Thomas Jefferson suggested that the Constitution should be regularly revisited, and expressed his concern that if it were not, and society were rigidly maintained as it were in 1787 when the Constitution was written, society would crumble; an oligarchy of, by, and for “the rich” would arise and increase the public debt for their own enrichment; the middle class would be destroyed; and Americans would become mere “automatons of misery.”Sound familiar?
The Framers of our Constitution “…to form a more perfect Union, establish Justice, insure domestic Tranquility, provide for the common defence, promote the general Welfare, and secure the Blessings of Liberty to ourselves and our Posterity…”(Preamble to the Constitution) tried their best to anticipate the changes that the future would hold. However, they built in two mechanisms to deal with those changes they could not anticipate. The process for amending the Constitution of the United States and the Federal Judicial System as established by Article III of the Constitution.

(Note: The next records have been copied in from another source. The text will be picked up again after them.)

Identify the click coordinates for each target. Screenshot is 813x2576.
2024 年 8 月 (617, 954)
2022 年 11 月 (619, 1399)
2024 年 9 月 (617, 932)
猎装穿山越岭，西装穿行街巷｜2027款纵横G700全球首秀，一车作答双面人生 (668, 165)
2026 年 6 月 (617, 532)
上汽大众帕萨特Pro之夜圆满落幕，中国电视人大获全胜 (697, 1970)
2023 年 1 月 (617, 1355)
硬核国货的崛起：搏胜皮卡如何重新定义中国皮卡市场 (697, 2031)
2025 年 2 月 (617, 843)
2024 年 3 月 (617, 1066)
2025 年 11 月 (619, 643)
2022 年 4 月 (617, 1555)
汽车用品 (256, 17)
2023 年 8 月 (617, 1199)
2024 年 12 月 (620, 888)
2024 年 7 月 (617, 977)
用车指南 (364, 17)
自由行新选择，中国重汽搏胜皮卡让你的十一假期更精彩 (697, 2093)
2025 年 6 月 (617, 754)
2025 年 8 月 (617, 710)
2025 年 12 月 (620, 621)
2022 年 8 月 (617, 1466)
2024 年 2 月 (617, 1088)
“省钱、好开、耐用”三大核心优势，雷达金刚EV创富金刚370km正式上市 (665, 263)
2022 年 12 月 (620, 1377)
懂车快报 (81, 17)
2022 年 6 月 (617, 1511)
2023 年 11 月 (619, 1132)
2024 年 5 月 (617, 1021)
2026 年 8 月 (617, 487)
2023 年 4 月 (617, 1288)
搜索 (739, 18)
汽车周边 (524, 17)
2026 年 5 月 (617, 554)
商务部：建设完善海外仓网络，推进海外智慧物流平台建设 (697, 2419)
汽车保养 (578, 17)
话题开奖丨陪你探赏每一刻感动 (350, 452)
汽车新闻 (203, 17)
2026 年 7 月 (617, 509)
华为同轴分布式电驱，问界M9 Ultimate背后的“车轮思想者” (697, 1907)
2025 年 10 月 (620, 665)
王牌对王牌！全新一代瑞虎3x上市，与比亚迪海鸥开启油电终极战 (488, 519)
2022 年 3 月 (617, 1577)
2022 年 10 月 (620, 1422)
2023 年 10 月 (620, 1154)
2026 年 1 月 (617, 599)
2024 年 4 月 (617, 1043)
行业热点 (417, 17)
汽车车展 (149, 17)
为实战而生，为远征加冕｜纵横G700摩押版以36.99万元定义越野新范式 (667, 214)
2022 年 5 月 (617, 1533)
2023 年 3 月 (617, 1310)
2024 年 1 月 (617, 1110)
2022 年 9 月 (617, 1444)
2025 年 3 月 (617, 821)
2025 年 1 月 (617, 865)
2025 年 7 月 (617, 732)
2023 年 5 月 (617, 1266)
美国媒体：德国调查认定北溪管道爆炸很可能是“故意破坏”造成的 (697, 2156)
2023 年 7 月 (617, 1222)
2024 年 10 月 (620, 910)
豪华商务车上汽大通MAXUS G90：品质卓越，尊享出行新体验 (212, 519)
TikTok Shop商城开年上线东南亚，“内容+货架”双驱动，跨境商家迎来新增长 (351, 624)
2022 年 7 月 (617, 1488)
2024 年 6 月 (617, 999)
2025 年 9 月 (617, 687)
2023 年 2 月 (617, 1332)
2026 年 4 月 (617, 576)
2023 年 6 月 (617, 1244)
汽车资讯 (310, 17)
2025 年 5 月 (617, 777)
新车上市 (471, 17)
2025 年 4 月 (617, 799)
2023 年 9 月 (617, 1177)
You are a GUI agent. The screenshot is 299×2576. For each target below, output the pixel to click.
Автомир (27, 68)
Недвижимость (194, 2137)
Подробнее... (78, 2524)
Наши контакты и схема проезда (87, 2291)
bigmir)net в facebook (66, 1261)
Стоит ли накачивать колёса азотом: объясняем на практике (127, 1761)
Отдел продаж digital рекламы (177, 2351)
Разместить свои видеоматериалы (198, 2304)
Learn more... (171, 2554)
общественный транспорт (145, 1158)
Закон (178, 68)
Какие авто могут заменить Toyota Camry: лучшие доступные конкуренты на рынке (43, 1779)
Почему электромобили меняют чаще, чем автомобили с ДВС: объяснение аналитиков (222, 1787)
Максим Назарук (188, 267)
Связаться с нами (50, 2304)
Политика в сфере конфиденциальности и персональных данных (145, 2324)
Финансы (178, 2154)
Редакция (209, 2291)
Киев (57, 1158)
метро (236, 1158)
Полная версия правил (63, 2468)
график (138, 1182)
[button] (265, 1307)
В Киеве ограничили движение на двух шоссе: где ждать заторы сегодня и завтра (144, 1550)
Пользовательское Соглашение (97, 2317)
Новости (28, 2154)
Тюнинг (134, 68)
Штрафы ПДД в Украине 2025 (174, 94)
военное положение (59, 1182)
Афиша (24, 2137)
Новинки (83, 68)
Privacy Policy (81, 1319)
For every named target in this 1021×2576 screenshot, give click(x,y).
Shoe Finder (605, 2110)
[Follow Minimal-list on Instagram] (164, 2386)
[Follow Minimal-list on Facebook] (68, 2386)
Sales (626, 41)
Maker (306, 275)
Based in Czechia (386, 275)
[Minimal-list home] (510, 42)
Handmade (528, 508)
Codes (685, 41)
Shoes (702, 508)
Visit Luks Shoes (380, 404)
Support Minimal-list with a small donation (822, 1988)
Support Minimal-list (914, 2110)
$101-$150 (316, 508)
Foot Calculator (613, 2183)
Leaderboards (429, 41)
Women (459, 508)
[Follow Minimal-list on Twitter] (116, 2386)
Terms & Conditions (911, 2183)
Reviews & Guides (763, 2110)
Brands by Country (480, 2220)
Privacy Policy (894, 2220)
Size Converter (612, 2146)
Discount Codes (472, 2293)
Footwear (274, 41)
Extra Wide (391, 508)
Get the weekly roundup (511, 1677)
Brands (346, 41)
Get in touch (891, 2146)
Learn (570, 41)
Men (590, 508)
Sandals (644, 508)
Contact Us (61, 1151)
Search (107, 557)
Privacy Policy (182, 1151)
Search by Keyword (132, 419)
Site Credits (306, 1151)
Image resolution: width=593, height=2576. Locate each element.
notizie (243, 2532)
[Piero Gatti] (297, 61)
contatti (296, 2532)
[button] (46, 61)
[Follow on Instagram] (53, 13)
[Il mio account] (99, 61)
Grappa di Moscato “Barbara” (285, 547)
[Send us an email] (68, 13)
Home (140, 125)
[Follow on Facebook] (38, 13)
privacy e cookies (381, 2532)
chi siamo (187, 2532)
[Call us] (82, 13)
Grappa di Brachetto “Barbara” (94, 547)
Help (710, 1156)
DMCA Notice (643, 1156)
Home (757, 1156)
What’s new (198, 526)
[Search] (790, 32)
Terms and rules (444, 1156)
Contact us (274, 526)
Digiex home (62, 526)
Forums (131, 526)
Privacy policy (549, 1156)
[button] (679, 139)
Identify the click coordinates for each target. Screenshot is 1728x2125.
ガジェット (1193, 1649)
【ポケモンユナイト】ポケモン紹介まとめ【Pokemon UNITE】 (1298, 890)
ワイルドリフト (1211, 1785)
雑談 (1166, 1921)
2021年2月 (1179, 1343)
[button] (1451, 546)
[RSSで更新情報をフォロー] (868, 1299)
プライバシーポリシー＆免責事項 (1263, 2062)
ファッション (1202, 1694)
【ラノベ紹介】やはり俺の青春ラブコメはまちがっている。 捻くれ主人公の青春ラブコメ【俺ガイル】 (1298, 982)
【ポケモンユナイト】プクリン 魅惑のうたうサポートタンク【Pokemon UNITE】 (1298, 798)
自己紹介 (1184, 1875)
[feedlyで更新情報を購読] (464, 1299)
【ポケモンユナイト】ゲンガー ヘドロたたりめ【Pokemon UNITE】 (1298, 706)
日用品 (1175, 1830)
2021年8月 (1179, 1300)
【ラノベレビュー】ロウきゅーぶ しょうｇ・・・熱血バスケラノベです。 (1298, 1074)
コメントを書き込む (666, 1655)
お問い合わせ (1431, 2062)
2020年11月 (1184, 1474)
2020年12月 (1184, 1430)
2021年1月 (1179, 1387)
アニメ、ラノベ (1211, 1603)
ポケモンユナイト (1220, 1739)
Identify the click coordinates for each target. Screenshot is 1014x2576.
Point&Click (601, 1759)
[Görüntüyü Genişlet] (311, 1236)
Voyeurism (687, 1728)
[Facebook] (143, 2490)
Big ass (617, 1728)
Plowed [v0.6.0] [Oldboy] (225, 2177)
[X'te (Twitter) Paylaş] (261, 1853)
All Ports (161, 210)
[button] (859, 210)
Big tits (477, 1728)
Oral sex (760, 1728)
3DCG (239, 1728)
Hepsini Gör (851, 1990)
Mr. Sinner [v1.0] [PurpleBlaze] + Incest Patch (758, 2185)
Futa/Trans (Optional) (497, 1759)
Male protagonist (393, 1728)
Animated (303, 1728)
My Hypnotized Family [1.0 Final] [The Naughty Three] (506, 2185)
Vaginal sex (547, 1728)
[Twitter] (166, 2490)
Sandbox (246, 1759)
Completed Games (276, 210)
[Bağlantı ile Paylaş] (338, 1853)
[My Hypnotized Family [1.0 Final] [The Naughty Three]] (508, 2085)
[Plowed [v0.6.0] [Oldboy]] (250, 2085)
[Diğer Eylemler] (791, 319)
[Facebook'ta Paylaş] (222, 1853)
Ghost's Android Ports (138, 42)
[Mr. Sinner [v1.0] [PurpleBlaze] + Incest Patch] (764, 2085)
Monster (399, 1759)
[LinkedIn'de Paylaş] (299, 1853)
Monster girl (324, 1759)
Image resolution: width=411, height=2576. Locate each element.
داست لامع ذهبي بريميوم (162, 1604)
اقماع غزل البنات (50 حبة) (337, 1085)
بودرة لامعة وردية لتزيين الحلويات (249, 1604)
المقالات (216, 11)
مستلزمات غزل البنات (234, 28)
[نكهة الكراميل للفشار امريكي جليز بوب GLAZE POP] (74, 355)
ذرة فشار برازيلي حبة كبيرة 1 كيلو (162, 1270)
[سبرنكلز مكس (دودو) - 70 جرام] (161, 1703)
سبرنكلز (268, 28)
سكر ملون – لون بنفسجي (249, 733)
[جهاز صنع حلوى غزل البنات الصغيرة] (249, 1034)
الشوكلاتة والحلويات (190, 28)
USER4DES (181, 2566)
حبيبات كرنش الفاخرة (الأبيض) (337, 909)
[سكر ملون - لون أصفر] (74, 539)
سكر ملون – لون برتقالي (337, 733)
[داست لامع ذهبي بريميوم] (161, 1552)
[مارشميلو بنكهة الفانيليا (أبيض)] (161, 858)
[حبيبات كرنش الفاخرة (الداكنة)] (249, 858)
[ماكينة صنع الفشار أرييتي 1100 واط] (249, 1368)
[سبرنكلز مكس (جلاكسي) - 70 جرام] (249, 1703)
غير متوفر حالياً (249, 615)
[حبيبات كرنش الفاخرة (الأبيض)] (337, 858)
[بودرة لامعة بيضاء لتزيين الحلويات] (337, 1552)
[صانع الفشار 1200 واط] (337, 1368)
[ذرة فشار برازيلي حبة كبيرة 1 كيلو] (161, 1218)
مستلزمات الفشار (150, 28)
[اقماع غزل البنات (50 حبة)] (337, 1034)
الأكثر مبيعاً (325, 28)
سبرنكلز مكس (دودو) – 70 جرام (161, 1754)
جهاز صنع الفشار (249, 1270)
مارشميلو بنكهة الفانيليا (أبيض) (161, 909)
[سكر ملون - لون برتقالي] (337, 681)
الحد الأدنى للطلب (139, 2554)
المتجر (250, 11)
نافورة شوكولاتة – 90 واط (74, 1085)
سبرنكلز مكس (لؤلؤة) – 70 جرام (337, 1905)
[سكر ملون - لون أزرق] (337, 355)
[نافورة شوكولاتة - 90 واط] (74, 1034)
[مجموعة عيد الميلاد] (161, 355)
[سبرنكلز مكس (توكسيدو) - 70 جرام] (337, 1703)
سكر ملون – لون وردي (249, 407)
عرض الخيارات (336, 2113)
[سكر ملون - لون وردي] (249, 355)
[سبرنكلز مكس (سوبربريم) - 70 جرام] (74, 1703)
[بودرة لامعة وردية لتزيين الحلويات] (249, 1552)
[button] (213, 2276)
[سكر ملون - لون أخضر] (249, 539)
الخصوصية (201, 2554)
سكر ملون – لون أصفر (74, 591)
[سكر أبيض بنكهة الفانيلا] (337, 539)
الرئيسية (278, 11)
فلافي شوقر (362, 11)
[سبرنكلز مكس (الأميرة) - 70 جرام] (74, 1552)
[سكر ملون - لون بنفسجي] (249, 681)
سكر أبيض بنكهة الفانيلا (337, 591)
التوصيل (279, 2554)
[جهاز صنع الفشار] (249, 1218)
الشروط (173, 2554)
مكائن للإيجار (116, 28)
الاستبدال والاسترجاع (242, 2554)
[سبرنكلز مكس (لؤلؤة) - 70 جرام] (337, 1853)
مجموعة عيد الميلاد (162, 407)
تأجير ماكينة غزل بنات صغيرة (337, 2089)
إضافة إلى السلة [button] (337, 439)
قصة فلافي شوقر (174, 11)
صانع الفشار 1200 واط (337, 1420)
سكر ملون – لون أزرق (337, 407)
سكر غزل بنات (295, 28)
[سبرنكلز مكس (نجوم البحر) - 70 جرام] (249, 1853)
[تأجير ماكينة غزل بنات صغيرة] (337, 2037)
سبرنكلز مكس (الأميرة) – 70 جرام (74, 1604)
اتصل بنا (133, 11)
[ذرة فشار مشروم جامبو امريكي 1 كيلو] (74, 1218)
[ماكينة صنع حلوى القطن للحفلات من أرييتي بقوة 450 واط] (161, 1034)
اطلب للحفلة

The Judges of the Federal Courts, up to and including the the final and ultimate court of appeals the Supreme Court of the United States, are charged with interpreting the law in terms of the Constitution, the law and legal precedent. However, the law and the Constitution does not exist in a vacuum. The law and the Constitution exists within a social, cultural, business and technological framework. Those are the things that bring people to court. To answer how the law applies to the circumstances they face today, in the present, brought on by those changes.
To say that the law is applied in the same way in the 21st century as it was in the 18th century is to say that farmers should be plowing a field behind a team of oxen, all products should be made by hand by a single craftsman, women should be the property of their husbands, people should walk, or ride their horses, to work and women should be washing clothes by the stream with a rock. RIIIGGHHHT!